• PASSAGE TO READ:
=== Begin Enclosure ===
When Paul Blasenheim ’12 tells people he is a drug policy activist, people assume that he “just wants to make smoking weed easier.” To many, drug activism means student-hippies fighting for easier access to another fix. The movement, however, deals with much more than just legalizing pot—activists are setting their sights on complex issues of race, class, and socio-economic inequality, while struggling to be taken seriously.

At the center of drug activism at Wesleyan is Students for Sensible Drug Policy (SSDP). Blasenheim founded the second incarnation of this group at Wesleyan in the fall of 2009, but an earlier chapter of this organization existed at Wesleyan in the early 2000s.

“SSDP supports ending the war on drugs,” Blasenheim said. “What that means is trying to find more compassionate alternatives to the system of prohibition, which we see as being a racially motivated and discriminatory policy that targets disadvantaged communities. This means maneuvering drugs from a question of criminal justice to a question of public health”

Blasenheim said SSDP isconcerned with the consequences of turning drugs into a criminal issue.
=== End Enclosure ===
• EXERCISE TASKS:
(A) Condense the paragraph of the article on drug policy activism that begins "At the center of drug activism" into a shorter version that keeps its main facts.
(B) Extend the article on drug policy activism with a few more sentences, starting after its final sentence.

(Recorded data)
=== Begin Enclosure ===
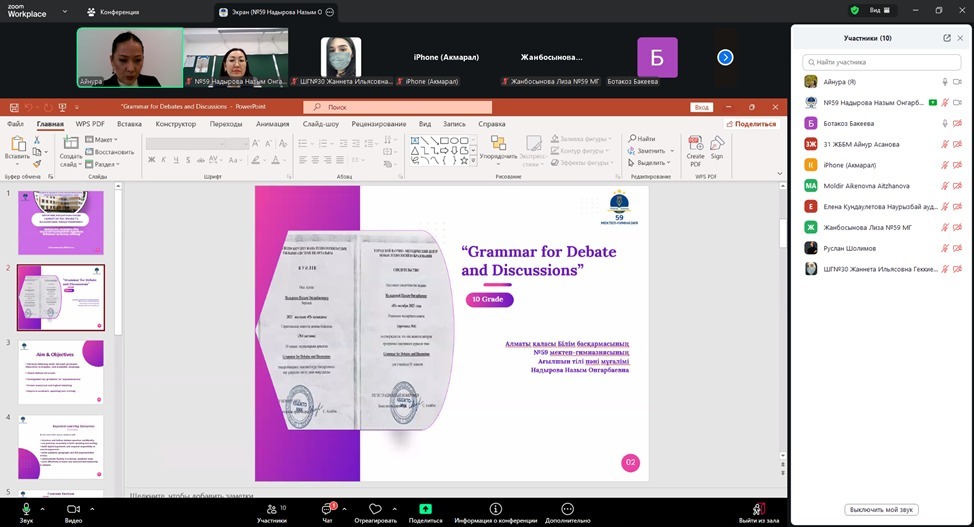The width and height of the screenshot is (974, 527).
Task: Click the Create PDF icon in ribbon
Action: click(695, 148)
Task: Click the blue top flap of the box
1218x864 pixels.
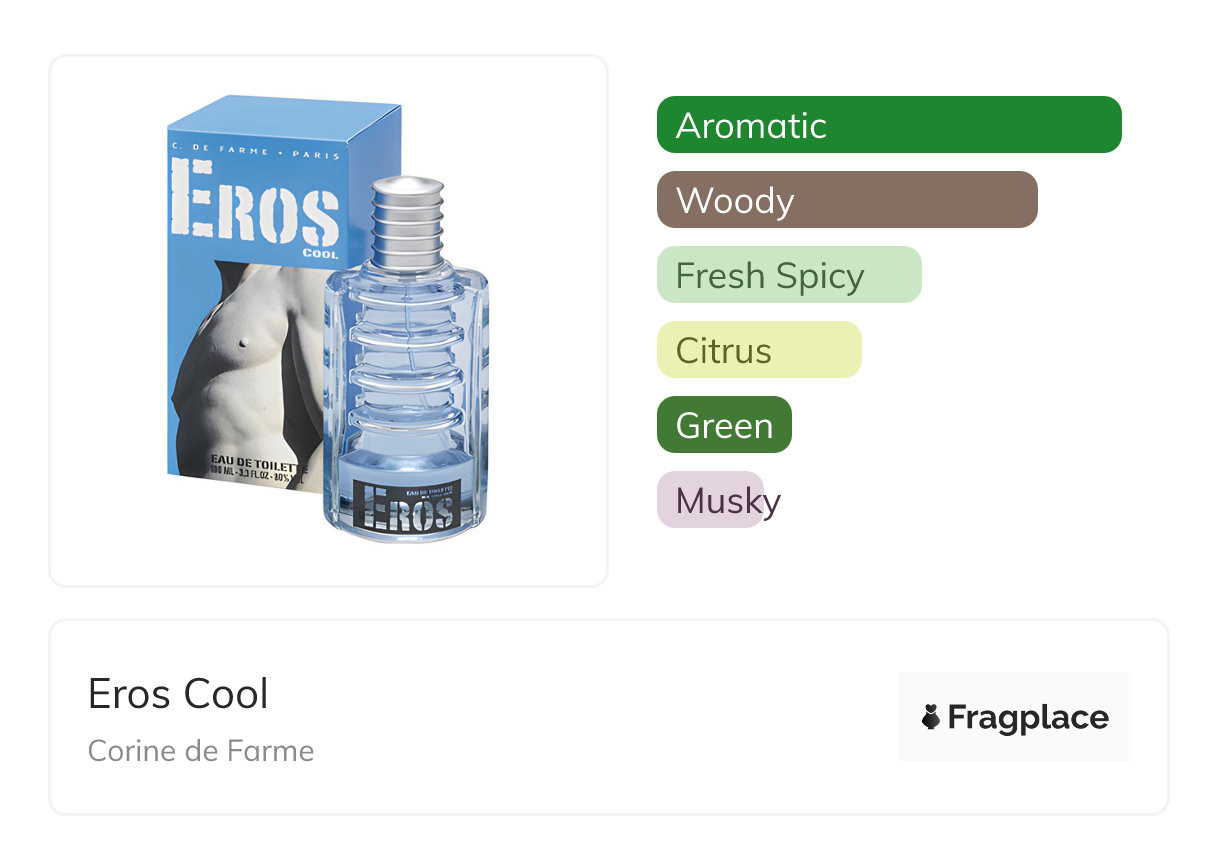Action: (x=284, y=115)
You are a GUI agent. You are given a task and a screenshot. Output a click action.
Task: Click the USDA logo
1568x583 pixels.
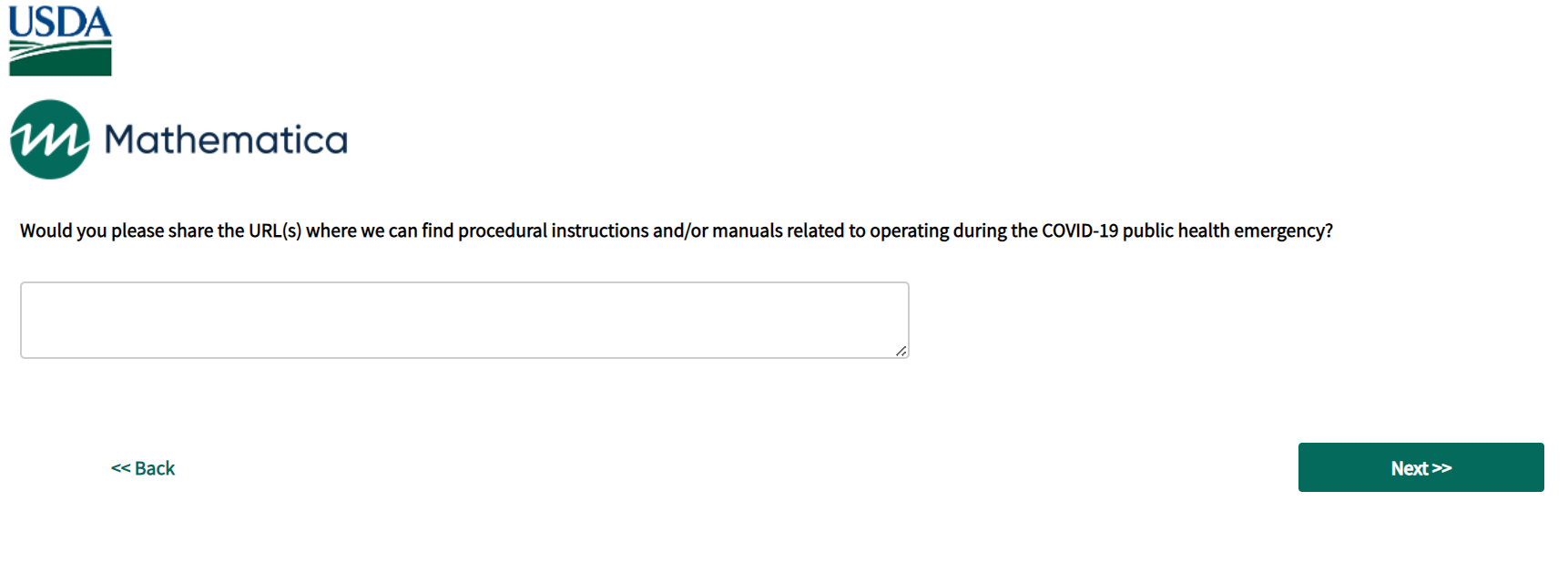tap(60, 41)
=== End Enclosure ===
• LIST OF ANSWERS:
(A) Students for Sensible Drug Policy (SSDP) is at the center of drug activism at Wesleyan. Blasenheim founded its second incarnation there in the fall of 2009, following an earlier chapter in the early 2000s.

(B)
“The ramifications of prohibition have been a massive prison system, a massive policing system, a ridiculously militarized border zone, and obscene violence generally directed at the poor, who are already the victims of economic systems,” he said. “The longer we have prohibition, the less we understand about what drug use really is, because all of our money goes into cops and courts and prisons, and not into things like medical research and sociological studies about what prompts the use of drugs.”

In the past, drug activism groups at the University focused more narrowly on the legalization of marijuana. It was only in the early 2000s, with the founding of the original SSDP group, that students became more organized around the broader implications of drug prohibition. A University alumnus who participated in this group, who preferred to remain anonymous, described how this change took place.

“Originally there was The Can (Wesleyan Cannabis Coalition), which was really just a bunch of kinds focused on marijuana issues,” the alumnus said. “Then the SSDP got started, and people who were involved in The Can really just got folded into our group, because it was a national organization with a broader mission of reducing harm rather than just legalizing marijuana.”

At the time of its conception, the SSDP was mainly preoccupied with question 28 on the Free Application for Federal Student Aid form. This question was the result of the Higher Education Act of 1998 (HEA) and demanded students divulge if they had been convicted of a drug offense within the last year. Any student who answered “yes” was automatically denied federal aid.

“In the early 2000s, the goals of SSDP were still to be written,” Blasenheim said. “What really rallied students was the financial aid issue because that seemed like the intersection between student youth and the drug war.”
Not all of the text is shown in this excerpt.